DISQUS

Mashable - The Social Media Guide: 2008/04/04/socialspark-invites/

  • Ted Murphy · 1 year ago
    Rodney,
    I don't believe the above comment is fair. I did not copy or steal any of your content.

    In 2005 an employee of mine at the time passed off content very similar to your work as his own. I was not aware that the content was anything other than original work.

    As soon as you notified me of the similarities I removed the content in question without challenge. The employee was subsequently let go.

    It was unfortunate that this happened, but I believe I acted in a responsible manner when made aware of the situation.
  • Terra Andersen · 1 year ago
    Looks really interesting - I requested an invite. Looking forward to seeing it in action!

    -Terra

    http://www.betterforbusiness.com
  • VC Dan · 1 year ago
    Hey Mark,

    Nice coverage. I'm in the alpha and have enjoyed the AJAXify you reference -- so long as it scales.

    As a member of most of the sponsored blogging networks and someone who has blogged, advertised and invested in PayPerPost, I think your Google reference missed a critical differentiator in SocialSpark.

    GOOG's stated concern was with paid, pagerank-passing links. That position affects text link ads, sponsored links, affiliate links and even blatant thank-my-sponsor posts like those only recently no-followed by TechCrunch to preserve TC pagerank.

    SocialSpark, however, is the first and only sponsored blogging network to require/verify 100% no-follow on sponsored links and 100% in-post disclosure. SocialSpark doesn't just require disclosure, it actually provides the industry's only disclosure auditing platform to ensure disclosure happens every time. This is great news for bloggers who haven't considered sponsored blogging before due to Google/disclosure fears, bloggers who fear GOOG penalty with other sponsored blogging companies like SponsoredReview/ReviewMe/PayU2Blog and advertisers who were missing tools to implement corporate/industry disclosure guidelines such as those proposed by Dell or WOMMA.

    SocialSpark is the only social marketing network offering Google-approved and WOMMA-approved guidelines to sponsored posts. In fact, SocialSpark has private alpha keys welcoming those organizations to verify compliance.
  • Mark "Rizzn" Hopkins · 1 year ago
    @VC Dan: I actually understand the theoretical reasoning behind Google's negative actions towards old PPP members, but some of the actualities of their actions were a bit disproportionate in their response, penalizing some folks who even mentioned they were in the PPP database, or folks that logged in and created an account without ever utilizing the system.

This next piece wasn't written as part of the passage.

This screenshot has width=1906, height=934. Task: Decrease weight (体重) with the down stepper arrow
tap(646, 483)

    That said, from what you say and what I saw, SocialSpark doesn't engage in the type of activity that Google hates. My apprehension, warranted or not remains to be seen, is whether Google maintains a vendetta against IZEA stuff or if they'll just leave well enough alone since you folks seem to be complying with their wishes.
  • Facey Spacey Development · 1 year ago
    It seems to me that anything inorganic gets the thumbs down from Web 2.0 blogger these days--they're like "If it's not conversational marketing, and paid for, hmph! Forget it!"

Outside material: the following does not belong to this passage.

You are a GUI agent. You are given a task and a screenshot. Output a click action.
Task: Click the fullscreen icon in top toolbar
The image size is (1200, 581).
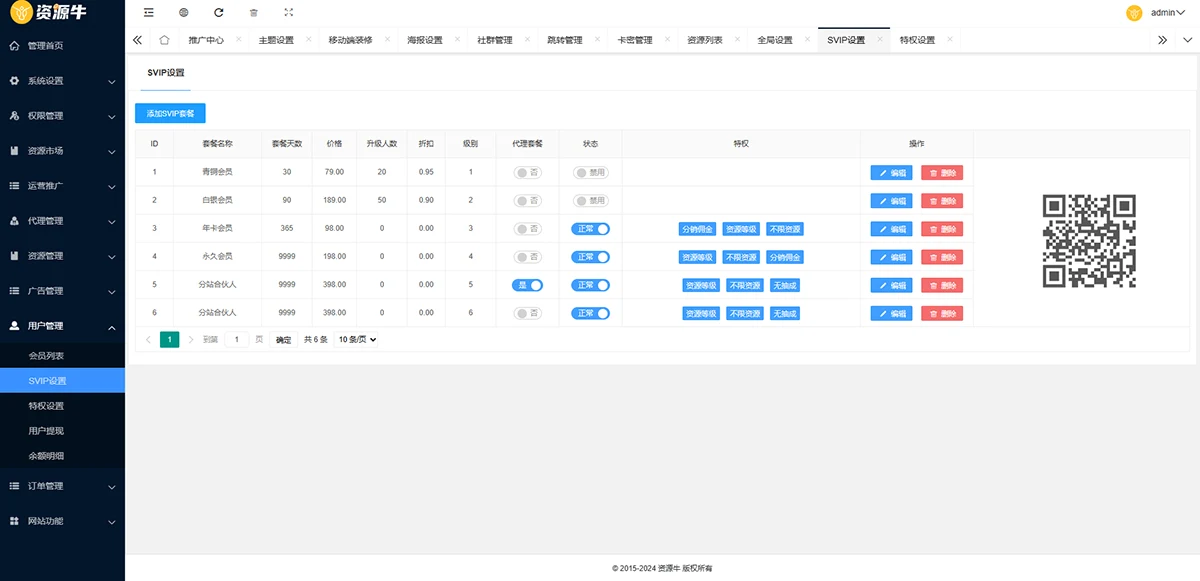pos(289,13)
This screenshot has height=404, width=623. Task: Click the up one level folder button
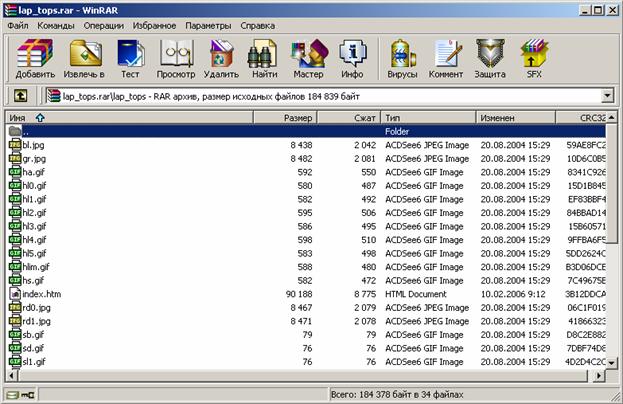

    I'm not saying that you're saying that here, Mark. But IZEA's tools are so often not well received by the blogging community they're meant to support. Often it seems like elite top bloggers make these assertions--and are people who don't really need the help of Pay Per Post, etc.

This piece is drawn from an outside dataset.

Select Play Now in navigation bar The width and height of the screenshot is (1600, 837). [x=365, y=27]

    Ultimately, the point is that conversational marketing is well and good and all, but seeding or what i call "Social Seeding" is very important, and it requires serious money invested in inorganically creating activity on your blog/site that compels new users to also be active just in the fact that they see the site is worth something because other people see it being active...So I'm not against DOING WHAT YOU GOTTA DO at all. And I look forward to trying out Social Spark (if my invite email hadn't failed).

    And for the record--I know people are gonna hate me for saying it--I think Zuckerberg's Beacon was a great idea, and it's only doing poorly because bloggers lambasted it...well, that's not true, it was executed poorly--the fact that they didn't ask you every time before it was submitted to your feed, as well as on a per site and universal basis, etc. However, their Fan Page advertisement system is great and renders great ROI for a savvy advertiser. I just wish they would get on top of these initiatives more and release them more professionally like google. Whatever...

    Anyway, effective paid marketing tools that have a high ROI are COOL. That's my opinion.

    James
    from
    FaceySpacey.com - "The Startup Incubator"
  • G-Ro · 1 year ago
    Saw their presentation this week at BarCampOrlando, met Ted and his team and I really believe in what they are doing for the blogging community. All the big sites, TC and yours included have sponsored posts, so why can't the little guy make a paycheck from blogging and creating an audience? Not saying that you bashed the site, b/c you didn't but hey, I'll say my positive/negative opinion o a product that appeals to my audience and collect a nice check for it. Sounds sweet to me!